Work to be completed: Copy these lines exactly as they appear, every one of the records included.

Excerpted data:
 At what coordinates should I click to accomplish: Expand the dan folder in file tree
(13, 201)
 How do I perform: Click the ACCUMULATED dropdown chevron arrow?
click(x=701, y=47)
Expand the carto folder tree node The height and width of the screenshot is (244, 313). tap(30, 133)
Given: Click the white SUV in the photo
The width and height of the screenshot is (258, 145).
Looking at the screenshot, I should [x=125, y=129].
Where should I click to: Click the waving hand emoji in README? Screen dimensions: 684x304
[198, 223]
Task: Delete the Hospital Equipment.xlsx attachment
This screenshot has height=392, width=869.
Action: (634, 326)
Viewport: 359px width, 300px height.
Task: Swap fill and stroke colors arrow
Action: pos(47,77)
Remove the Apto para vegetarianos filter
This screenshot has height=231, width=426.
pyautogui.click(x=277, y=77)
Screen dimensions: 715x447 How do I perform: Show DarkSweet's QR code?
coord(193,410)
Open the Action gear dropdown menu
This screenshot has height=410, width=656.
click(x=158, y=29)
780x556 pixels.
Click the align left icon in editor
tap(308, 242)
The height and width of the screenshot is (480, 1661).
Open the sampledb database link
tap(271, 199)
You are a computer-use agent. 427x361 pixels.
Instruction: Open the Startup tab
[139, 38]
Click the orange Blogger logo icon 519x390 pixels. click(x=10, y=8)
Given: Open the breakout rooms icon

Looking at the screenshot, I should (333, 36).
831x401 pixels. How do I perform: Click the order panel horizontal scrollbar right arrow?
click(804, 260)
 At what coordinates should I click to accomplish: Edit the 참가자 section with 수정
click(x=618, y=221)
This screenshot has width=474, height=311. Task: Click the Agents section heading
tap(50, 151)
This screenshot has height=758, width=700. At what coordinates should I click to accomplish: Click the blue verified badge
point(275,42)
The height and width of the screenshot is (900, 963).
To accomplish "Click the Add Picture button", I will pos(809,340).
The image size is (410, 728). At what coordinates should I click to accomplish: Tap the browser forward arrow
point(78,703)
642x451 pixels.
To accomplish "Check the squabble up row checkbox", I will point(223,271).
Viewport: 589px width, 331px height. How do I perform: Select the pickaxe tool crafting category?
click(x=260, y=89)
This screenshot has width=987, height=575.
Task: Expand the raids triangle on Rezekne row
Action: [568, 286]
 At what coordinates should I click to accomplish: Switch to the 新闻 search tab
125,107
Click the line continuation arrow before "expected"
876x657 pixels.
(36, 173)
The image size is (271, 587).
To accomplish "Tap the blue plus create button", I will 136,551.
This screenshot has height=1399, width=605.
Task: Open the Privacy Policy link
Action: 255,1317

Result of this task:
 At what coordinates should I click to accomplish: Expand the dan folder in file tree
(13, 201)
 How do I perform: Click the ACCUMULATED dropdown chevron arrow?
click(x=701, y=47)
Expand the carto folder tree node The height and width of the screenshot is (244, 313). tap(30, 133)
Given: Click the white SUV in the photo
The width and height of the screenshot is (258, 145).
Looking at the screenshot, I should [x=125, y=129].
Where should I click to: Click the waving hand emoji in README? Screen dimensions: 684x304
[198, 223]
Task: Delete the Hospital Equipment.xlsx attachment
This screenshot has height=392, width=869.
Action: (634, 326)
Viewport: 359px width, 300px height.
Task: Swap fill and stroke colors arrow
Action: pos(47,77)
Remove the Apto para vegetarianos filter
This screenshot has height=231, width=426.
pyautogui.click(x=277, y=77)
Screen dimensions: 715x447 How do I perform: Show DarkSweet's QR code?
coord(193,410)
Open the Action gear dropdown menu
This screenshot has height=410, width=656.
click(x=158, y=29)
780x556 pixels.
Click the align left icon in editor
tap(308, 242)
The height and width of the screenshot is (480, 1661).
Open the sampledb database link
tap(271, 199)
You are a computer-use agent. 427x361 pixels.
Instruction: Open the Startup tab
[139, 38]
Click the orange Blogger logo icon 519x390 pixels. click(x=10, y=8)
Given: Open the breakout rooms icon

Looking at the screenshot, I should (333, 36).
831x401 pixels. How do I perform: Click the order panel horizontal scrollbar right arrow?
click(804, 260)
 At what coordinates should I click to accomplish: Edit the 참가자 section with 수정
click(x=618, y=221)
This screenshot has width=474, height=311. Task: Click the Agents section heading
tap(50, 151)
This screenshot has height=758, width=700. At what coordinates should I click to accomplish: Click the blue verified badge
point(275,42)
The height and width of the screenshot is (900, 963).
To accomplish "Click the Add Picture button", I will pos(809,340).
The image size is (410, 728). At what coordinates should I click to accomplish: Tap the browser forward arrow
point(78,703)
642x451 pixels.
To accomplish "Check the squabble up row checkbox", I will point(223,271).
Viewport: 589px width, 331px height. How do I perform: Select the pickaxe tool crafting category?
click(x=260, y=89)
This screenshot has width=987, height=575.
Task: Expand the raids triangle on Rezekne row
Action: [568, 286]
 At what coordinates should I click to accomplish: Switch to the 新闻 search tab
125,107
Click the line continuation arrow before "expected"
876x657 pixels.
(36, 173)
The image size is (271, 587).
To accomplish "Tap the blue plus create button", I will 136,551.
This screenshot has height=1399, width=605.
Task: Open the Privacy Policy link
Action: 255,1317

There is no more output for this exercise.